Jackson v. Metropolitan Edison Co., 419 U.S. 345 (1974)
The convergence between the actions of a state and a heavily regulated private utility company do not rise to the level of state action if the utility company has a partial monopoly in providing electrical service and uses a procedure that the state utilities commission finds to be appropriate under state law in terminating service to customers.
Metropolitan Edison Co. terminated electrical services to Jackson when she failed to pay the bills. The company was privately owned but held a certificate of public convenience from the state public utilities commission that granted it the power to deliver electricity. In the general tariff that it filed with the state public utilities commission, a certain provision described its right to terminate a consumer's services for non-payment. However, Jackson argued that the company's actions should be considered state action and that the absence of notice, a hearing, or the opportunity to pay meant that she was unconstitutionally deprived of a property interest without due process.
OpinionsMajority
- William Hubbs Rehnquist (Author)
- Warren Earl Burger
- Potter Stewart
- Byron Raymond White
- Harry Andrew Blackmun
- Lewis Franklin Powell, Jr.
Subjecting a company to extensive regulations or providing it with a partial monopoly does not convert its actions into state action. Services that affect the public interest also do not automatically rise to the level of state action. The state has no obligation to provide utility services, so the company is not fulfilling a public function.
Dissent
- Thurgood Marshall (Author)
When the government and a private company become interdependent on each other, state action should be found. It is reasonable to consider the company's services a public function because the state has sanctioned the company as a monopoly and cooperated with it. Historically, state action has been found to apply when the government authorizes actions by a private entity. The fact that the state approved the precise termination procedures used in this case also suggests that those procedures should be attributed to it, even though the state has not actively required the company to provide services.
Dissent
- William Orville Douglas (Author)
Dissent
- William Joseph Brennan, Jr. (Author)
A private entity performing a public function can be classified as a state actor, but merely being regulated and overseen by the state does not equate to performing a public function if the company is managed by private actors. In this decision, the Court placed limits on the public function doctrine, which otherwise could have grown into a massive exception permitting the inference of state action.
U.S. Supreme Court
Jackson v. Metropolitan Edison Co., 419 U.S. 345 (1974)

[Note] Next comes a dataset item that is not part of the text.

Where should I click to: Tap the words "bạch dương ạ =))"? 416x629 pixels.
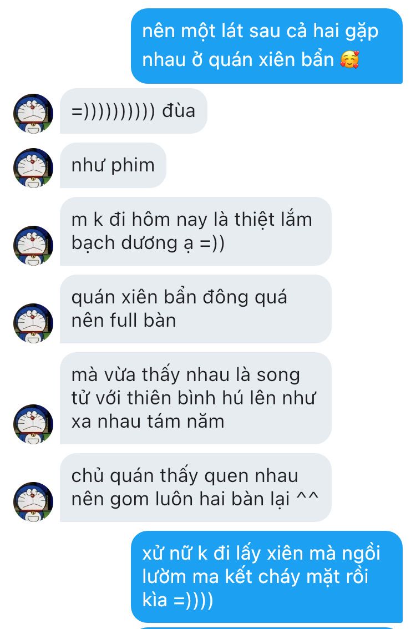click(x=148, y=243)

Jackson v. Metropolitan Edison Co.
No. 73-5845
Argued October 15, 1974
Decided December 23, 1974
419 U.S. 345
Syllabus
Petitioner brought suit against respondent, a privately owned and operated utility corporation which holds a certificate of public convenience issued by the Pennsylvania Utility Commission, seeking damages and injunctive relief under 42 U.S.C. § 1983 for termination of her electric service allegedly before she had been afforded notice, a hearing, and an opportunity to pay any amounts found due. Petitioner claimed that, under state law she was entitled to reasonably continuous electric service, and that respondent's termination for alleged nonpayment, permitted by a provision of its general tariff filed with the Commission, was state action depriving petitioner of her property without due process of law and giving rise to a cause of action under § 1983. The Court of Appeals affirmed the District Court's dismissal of petitioner's complaint.
Held: Pennsylvania is not sufficiently connected with the challenged termination to make respondent's conduct attributable to the State for purposes of the Fourteenth Amendment, petitioner having shown no more than that respondent was a heavily regulated private utility with a partial monopoly and that it elected to terminate service in a manner that the Commission found permissible under state law. Cf. Moose Lodge No. 107 v. Irvis, 407 U. S. 163. Public Utilities Comm'n v. Pollak, 343 U. S. 451; Burton v. Wilmington Parking Authority, 365 U. S. 715, distinguished. Pp. 419 U. S. 349-359.
483 F.2d 754, affirmed.
REHNQUIST, J., delivered the opinion of the Court, in which BURGER, C.J., and STEWART, WHITE, BLACKMUN, and POWELL, JJ., joined. DOUGLAS, J., post, p. 419 U. S. 359, BRENNAN, J., post, p. 419 U. S. 364, and MARSHALL, J., post, p. 419 U. S. 365, filed dissenting opinions.